SOURCE INFORMATION:

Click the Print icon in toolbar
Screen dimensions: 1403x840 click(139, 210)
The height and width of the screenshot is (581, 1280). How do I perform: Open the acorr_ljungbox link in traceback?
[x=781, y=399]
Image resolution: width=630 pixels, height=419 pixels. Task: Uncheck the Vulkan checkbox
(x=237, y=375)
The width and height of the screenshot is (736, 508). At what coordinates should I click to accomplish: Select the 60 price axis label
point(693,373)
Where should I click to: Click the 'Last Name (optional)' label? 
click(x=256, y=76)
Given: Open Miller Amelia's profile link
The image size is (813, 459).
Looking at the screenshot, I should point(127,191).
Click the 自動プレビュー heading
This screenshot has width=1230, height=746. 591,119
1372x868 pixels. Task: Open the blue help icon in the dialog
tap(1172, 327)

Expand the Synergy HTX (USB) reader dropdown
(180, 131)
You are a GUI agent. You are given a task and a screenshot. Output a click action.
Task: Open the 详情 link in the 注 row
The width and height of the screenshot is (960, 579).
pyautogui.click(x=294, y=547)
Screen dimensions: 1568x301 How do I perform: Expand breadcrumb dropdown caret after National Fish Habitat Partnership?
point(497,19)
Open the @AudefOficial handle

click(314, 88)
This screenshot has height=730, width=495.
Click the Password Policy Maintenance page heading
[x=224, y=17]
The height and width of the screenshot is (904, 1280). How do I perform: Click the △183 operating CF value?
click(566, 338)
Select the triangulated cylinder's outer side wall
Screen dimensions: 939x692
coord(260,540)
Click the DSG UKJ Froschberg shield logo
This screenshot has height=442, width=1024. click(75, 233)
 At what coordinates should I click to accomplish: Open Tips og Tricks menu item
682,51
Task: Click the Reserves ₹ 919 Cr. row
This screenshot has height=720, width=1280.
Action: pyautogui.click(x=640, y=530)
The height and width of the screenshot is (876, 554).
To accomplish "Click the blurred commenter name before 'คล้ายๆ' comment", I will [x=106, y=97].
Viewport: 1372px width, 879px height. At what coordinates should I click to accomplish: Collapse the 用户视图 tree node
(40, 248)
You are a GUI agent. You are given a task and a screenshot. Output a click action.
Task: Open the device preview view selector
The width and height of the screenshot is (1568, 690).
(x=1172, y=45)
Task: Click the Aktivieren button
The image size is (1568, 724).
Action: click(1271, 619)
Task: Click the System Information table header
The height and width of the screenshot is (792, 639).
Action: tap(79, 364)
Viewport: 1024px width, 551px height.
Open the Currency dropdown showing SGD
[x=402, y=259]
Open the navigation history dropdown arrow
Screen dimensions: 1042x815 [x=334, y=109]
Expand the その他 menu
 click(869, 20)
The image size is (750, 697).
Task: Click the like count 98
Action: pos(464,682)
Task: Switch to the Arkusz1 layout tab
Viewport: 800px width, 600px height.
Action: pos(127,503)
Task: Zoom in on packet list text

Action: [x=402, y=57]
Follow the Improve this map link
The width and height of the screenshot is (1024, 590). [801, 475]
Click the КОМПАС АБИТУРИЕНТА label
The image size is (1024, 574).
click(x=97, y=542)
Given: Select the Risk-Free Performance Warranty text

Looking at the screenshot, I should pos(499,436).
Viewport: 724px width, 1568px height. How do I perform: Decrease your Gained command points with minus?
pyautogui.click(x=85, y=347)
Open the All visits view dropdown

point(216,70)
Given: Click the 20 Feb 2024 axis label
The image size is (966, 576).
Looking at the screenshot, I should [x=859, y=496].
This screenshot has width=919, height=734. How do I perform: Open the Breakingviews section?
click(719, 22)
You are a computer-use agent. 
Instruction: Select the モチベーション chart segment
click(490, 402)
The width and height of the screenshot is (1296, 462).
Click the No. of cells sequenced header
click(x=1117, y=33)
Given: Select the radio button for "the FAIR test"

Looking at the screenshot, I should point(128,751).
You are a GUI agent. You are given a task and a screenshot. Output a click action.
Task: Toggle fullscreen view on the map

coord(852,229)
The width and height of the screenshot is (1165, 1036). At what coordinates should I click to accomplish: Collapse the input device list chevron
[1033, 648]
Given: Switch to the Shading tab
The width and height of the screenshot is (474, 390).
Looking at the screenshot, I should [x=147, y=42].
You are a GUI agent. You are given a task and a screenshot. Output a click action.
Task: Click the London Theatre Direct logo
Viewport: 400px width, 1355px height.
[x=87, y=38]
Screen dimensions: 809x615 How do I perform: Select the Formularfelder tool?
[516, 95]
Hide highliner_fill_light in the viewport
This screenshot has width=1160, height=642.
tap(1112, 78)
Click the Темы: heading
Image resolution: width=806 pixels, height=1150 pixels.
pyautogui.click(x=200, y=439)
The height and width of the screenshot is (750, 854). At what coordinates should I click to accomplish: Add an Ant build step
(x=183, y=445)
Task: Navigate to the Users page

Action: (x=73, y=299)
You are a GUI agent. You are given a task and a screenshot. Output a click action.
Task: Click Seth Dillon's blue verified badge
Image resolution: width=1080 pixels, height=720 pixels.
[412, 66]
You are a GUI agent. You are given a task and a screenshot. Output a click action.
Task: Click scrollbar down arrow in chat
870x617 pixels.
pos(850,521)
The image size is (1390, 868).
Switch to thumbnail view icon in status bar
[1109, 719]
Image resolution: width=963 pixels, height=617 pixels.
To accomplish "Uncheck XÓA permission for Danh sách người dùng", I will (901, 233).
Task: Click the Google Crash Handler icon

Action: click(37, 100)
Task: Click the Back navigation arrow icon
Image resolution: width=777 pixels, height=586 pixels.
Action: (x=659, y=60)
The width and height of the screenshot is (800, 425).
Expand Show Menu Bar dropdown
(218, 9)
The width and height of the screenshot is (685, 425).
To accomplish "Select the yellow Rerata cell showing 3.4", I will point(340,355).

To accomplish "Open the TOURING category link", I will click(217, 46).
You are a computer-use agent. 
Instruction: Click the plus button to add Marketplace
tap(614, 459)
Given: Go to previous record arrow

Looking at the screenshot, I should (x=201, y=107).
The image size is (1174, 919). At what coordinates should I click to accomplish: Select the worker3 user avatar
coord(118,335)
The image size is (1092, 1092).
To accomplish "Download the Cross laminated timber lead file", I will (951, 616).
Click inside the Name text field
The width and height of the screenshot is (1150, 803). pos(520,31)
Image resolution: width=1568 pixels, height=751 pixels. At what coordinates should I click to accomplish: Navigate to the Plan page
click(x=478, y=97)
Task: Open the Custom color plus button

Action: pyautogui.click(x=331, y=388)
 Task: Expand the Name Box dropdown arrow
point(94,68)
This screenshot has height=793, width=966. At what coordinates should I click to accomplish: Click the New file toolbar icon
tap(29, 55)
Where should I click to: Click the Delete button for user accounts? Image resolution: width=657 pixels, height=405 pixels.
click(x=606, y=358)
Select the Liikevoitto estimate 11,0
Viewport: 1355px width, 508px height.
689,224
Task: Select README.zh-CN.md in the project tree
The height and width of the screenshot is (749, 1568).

REQUIRED WORK: Among the lines above, which ones include the word "will"? Copy them.

ANSWER TO THE PROBLEM:
To accomplish "Click the blurred commenter name before 'คล้ายๆ' comment", I will [x=106, y=97].
To accomplish "Uncheck XÓA permission for Danh sách người dùng", I will (901, 233).
To accomplish "Select the yellow Rerata cell showing 3.4", I will point(340,355).
To accomplish "Open the TOURING category link", I will click(217, 46).
To accomplish "Download the Cross laminated timber lead file", I will (951, 616).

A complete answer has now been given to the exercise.